While the predominant question in popular culture is what happened to the Mayas, the question on the mind of BYU plant and wildlife professor Richard Terry’s was how the people lived.

“The ancient people were wealthier than the modern people living there, and their populations were larger. How did they have time to build it all?” Terry said.

The geography of Tikal includes rainforest-covered hills that descend into lowlands known as “bajos.” Anthropologists have traditionally believed the Maya grew the majority of their staple maize crops on the fertile hillsides.

Soil analysis by Terry proved that corn was not extensively grown on the hill, but had been grown in the lowlands by the Maya for hundreds of years.
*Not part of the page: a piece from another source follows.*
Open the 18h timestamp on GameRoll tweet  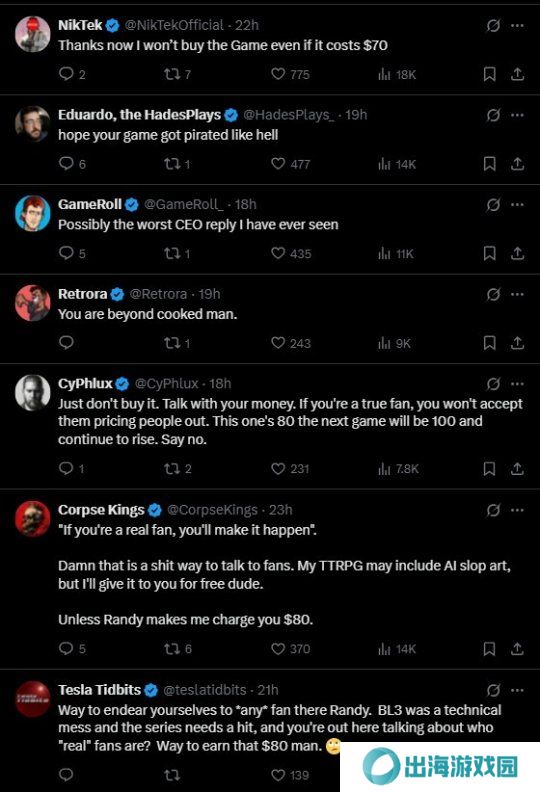(246, 205)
For the past 15 years, Terry has been leading teams of students and researchers from BYU and other universities into countries in Central America to analyze the soil at various Maya ruins, using new technologies for soil analysis, remote sensing and satellite imaging. He travels to different geographical areas to learn as much about the different Maya communities as possible.

“Dr. Terry is always looking for new sites to sample and new archaeologists to work with so we took some time to visit many other sites. In the two weeks I think we visited 22 different archaeological sites,” said Tayte Campell, an environmental science student who assisted Terry on his expedition to Yucatan, Mexico.
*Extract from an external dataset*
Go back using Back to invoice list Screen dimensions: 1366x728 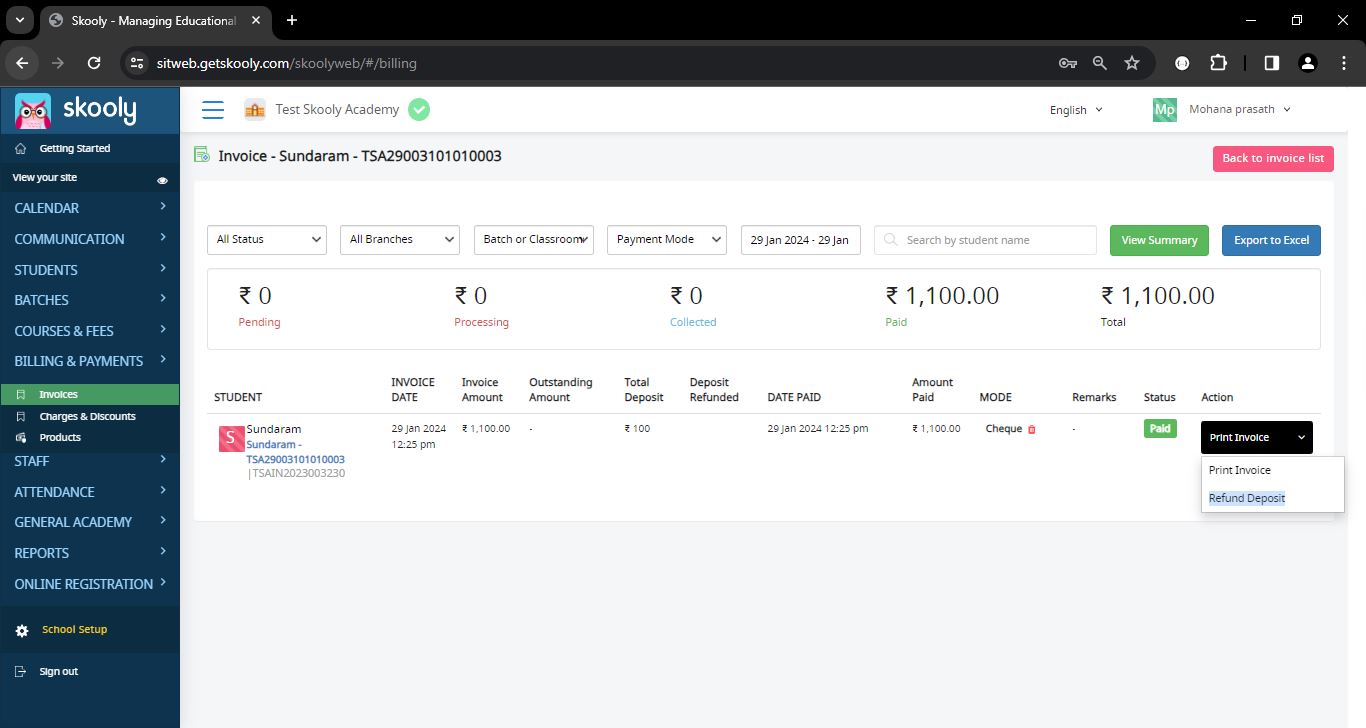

While Tikal is a forested area with wetlands that flood in the rainy season, Yucatan is less fertile.

“When I think of jungle, I think of deep, rich soils that are good for farming, but it seemed like where we were at in the Yucatan just wasn’t the case. This makes the mystery of where and how the Maya grew their sustenance even more intriguing,” said Ben Hawkins, an undergraduate environmental science student who accompanied Terry on the Yucatan expedition.
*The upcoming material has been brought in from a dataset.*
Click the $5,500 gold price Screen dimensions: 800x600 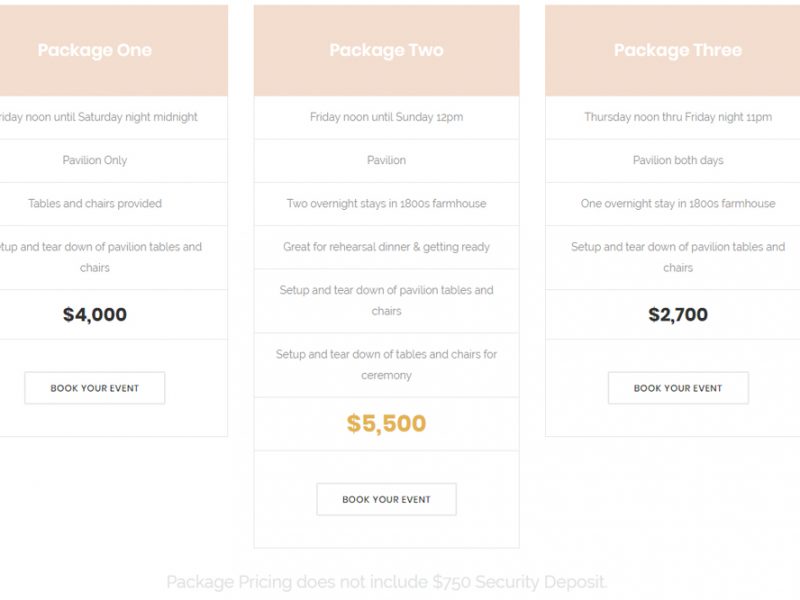pyautogui.click(x=386, y=423)
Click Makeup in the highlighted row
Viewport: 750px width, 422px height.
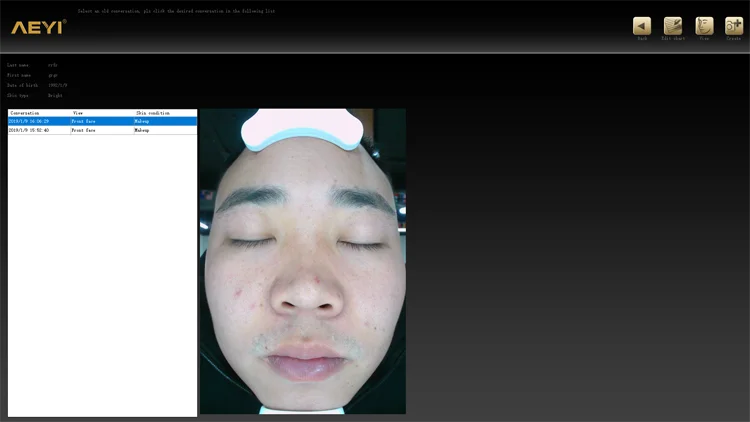pos(142,121)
To discover where the crops were grown, researchers test the soil around the cities for traces of carbon, which indicates that the land was used to grow maize.

In Tikal, students gathered 800 soil samples from different locations, including the hill slopes and the lowlands. Gathering the samples is just the beginning, however, as no conclusions can be drawn until the soil is analyzed extensively in the lab.

“I am currently in the process of sorting, drying, grinding and eventually processing the samples we took in the Yucatan and eventually we will run tests on the soils and see exactly what these soils were used for when the ancient Maya were thriving,” Hawkins said.

BYU professor Richard Terry stand in a forested area near Tikal, Guatemala. (Photo courtesy University Communications)

Further trips will need to be made before the team offers a conclusive statement on Maya agricultural practices.

“The agricultural potential of the vast bajos surrounding Tikal remains unknown. Once we have soil data from the bajos surrounding Tikal, we can expand this study to a much larger extent of Tikal’s sustaining area,” wrote Terry and graduate student Chris Balzotti in the research report of the trip.

The agricultural system the researchers are discovering is evidence of a powerful civilization that used the land to its best advantage. Further expeditions into the wetlands in Tikal will reveal how much land was dedicated to agriculture, thus showing how many people could be sustained in the location. The analysis of the soil at ancient sites is essential to building a picture of how the Maya lived.

Hawkins expressed gratitude to Professor Terry and the university for the chance to go on the expedition.

“I will never forget this,” he said. “It was a once in a lifetime experience to be able to visit all of these places and learn all the while from Dr. Terry and the locals about ancient Maya civilization and daily life.”

Although information about the Maya has already been discovered, deeper investigations are necessary to reveal more about the lifestyle of the ancient people. At the moment, Terry can’t offer a definitive statement on how the Maya civilizations functioned in an economic and social sense, but with each discovery scientists begin to develop a greater understanding of how they lived.

Further investigations will hopefully reveal the size of the Maya empires and how they managed to build a thriving civilization before they diminished and disappeared.

“We don’t have the answer yet, but we’re getting there,” Terry says.